~JENNIFER YAROS~
JACK-O'-LANTERN
His love buries me, and he’s in a rhythm. Foot
tapping to count signature time, an Oh, Oh, Oh
beat—heaving heaped shovels of dirt. Loose
soil, smooth stones, roll across my dull flesh,
slide, bead, seed how lush rain washes a leaf.
Petrified jellyfish surround. Rubbery worms,
hard-backed beetles, weave slimy threads
through limp digits and limbs, pull muddy strands
of morbid loom because it’s proper to blanket
the dead. He tells me I will blossom this way.
Fingers and toes burrow, cords of hair plug
into earth, wait for roots to take hold, hold. I
imagine a green growth escaping, rising, peeking
through soaked loam: a periscope curling to grant
a 360º view. (Cucumbers cannot grow too close!)

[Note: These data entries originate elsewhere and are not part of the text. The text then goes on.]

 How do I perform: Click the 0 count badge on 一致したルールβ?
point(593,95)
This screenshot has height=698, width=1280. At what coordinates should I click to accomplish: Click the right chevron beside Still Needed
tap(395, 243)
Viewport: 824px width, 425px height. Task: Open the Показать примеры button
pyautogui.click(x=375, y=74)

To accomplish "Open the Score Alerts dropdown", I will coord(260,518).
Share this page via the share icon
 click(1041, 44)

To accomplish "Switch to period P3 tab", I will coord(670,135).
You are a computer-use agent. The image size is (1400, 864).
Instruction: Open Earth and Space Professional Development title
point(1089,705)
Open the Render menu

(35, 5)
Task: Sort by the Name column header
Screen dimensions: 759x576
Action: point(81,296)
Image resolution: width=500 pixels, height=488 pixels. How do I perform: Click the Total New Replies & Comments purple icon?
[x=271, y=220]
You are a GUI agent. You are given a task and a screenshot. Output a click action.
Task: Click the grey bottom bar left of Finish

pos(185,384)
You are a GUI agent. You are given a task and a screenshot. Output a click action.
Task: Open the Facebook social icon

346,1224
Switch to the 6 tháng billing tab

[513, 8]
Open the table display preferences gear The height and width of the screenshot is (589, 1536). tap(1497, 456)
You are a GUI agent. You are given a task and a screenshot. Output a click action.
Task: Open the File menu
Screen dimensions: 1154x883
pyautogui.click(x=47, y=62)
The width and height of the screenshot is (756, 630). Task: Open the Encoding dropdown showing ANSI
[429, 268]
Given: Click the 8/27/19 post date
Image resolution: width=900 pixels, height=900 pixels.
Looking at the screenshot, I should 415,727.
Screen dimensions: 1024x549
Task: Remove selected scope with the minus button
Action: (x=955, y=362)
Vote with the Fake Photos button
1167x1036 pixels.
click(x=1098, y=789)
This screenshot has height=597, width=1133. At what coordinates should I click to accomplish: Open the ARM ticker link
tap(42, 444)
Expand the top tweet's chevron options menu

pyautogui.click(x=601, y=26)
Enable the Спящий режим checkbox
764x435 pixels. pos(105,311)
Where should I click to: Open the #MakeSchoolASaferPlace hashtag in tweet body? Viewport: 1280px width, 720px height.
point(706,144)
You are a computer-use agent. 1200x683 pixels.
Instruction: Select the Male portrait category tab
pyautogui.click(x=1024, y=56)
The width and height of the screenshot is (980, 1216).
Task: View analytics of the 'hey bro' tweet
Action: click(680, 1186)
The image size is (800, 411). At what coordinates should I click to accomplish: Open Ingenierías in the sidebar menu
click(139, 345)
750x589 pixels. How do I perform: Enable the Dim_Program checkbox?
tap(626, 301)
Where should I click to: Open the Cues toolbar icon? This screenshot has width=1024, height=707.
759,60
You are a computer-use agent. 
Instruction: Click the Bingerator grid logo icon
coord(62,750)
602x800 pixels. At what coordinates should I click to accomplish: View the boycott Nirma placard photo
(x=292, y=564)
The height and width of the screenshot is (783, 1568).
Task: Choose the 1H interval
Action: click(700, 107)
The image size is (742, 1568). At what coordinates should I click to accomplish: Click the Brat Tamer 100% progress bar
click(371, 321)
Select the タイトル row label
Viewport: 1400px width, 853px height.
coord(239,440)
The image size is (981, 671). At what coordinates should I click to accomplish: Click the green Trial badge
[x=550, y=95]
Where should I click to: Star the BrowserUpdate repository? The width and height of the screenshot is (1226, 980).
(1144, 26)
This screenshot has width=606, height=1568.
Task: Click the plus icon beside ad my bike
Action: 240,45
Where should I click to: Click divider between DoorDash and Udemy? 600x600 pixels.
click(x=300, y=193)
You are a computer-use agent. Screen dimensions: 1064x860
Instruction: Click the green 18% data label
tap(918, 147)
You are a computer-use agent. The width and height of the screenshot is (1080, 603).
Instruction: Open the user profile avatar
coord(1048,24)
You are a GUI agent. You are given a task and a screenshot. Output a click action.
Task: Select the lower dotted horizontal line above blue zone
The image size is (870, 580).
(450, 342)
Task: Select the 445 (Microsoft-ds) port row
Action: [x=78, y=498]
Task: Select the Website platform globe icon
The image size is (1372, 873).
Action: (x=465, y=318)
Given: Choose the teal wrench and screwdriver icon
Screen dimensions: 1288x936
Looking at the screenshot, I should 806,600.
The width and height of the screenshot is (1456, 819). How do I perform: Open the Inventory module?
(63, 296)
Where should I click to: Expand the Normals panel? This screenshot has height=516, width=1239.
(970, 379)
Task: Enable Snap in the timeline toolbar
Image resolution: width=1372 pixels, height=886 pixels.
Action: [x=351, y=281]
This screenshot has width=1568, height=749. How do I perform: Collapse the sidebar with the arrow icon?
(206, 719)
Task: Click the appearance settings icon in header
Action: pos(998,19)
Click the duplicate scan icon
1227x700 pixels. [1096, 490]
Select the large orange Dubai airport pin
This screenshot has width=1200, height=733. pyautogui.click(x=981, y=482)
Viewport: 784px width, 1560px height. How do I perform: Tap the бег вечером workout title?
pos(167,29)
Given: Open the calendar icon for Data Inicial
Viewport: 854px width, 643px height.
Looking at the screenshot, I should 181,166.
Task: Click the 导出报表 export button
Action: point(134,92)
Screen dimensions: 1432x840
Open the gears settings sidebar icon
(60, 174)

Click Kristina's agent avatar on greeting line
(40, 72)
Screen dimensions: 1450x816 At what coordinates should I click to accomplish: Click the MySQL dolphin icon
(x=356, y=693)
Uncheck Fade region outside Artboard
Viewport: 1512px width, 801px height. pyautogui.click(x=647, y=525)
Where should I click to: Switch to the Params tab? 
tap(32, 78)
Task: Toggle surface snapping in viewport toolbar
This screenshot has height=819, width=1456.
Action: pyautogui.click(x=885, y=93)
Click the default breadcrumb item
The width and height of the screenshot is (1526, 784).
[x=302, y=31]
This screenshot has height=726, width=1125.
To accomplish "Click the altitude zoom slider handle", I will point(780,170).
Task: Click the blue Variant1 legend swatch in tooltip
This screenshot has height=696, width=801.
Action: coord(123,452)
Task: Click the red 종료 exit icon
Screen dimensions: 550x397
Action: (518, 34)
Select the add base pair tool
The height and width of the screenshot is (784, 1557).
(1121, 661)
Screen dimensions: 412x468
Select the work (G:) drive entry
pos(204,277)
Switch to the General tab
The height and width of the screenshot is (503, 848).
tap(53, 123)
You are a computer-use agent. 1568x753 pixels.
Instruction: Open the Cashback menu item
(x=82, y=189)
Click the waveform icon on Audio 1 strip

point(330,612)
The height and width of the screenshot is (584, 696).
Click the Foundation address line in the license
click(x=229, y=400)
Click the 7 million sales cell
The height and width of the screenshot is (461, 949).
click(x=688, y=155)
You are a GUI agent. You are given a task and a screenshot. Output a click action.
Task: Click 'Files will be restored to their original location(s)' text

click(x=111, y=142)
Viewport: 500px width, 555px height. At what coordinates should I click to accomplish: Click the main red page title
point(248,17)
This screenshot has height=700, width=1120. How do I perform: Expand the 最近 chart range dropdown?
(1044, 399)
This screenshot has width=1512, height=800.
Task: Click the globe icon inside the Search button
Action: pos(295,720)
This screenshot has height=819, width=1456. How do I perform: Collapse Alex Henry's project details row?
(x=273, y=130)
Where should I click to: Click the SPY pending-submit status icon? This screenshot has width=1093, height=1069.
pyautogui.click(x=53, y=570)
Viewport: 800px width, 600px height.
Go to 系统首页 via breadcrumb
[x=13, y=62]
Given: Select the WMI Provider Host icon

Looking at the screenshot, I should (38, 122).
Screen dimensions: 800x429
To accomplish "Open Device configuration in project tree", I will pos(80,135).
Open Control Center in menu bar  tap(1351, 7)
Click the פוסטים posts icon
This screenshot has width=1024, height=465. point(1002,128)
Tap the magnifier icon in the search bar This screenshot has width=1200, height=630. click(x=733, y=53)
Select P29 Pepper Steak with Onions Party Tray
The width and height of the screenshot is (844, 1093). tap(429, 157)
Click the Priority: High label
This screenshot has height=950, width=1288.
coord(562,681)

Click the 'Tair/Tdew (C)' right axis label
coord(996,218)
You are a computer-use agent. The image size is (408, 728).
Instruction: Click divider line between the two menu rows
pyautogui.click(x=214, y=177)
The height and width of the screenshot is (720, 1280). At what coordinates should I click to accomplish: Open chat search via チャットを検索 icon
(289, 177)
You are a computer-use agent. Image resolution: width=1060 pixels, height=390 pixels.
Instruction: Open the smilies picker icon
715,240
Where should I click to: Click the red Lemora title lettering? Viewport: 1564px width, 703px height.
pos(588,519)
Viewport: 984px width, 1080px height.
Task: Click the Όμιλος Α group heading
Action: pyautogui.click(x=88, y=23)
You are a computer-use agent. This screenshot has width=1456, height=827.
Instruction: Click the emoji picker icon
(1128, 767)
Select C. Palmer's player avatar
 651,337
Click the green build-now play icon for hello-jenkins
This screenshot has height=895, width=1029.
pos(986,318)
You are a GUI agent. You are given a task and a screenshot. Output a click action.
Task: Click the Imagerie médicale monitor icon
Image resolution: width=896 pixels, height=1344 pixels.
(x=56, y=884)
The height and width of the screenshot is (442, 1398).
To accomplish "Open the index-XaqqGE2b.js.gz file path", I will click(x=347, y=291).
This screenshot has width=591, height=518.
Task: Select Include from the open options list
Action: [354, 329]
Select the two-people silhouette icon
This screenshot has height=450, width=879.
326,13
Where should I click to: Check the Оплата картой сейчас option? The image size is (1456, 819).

Prickly leaves, flowers yellow and velvet, months
pass before I produce fruit, ripen, start looking
human, again—when skin begins to thicken, ribs
begin to form. Hands twist so many pieces of me
free. Boning knives cut crowns, gutting spoons
scoop sticky insides before they gush like afterbirth.
The unborn will be rinsed, dried, spiced, roasted
on oiled baking sheet. They’ll shake, glide across
the silver pan, echo celebratory maracas. Someone
will carve my faces into fright or delight. At night,
a flickering, fugitive light will burn deep inside
until I draw hungry flies, my rinds rot, warp, return.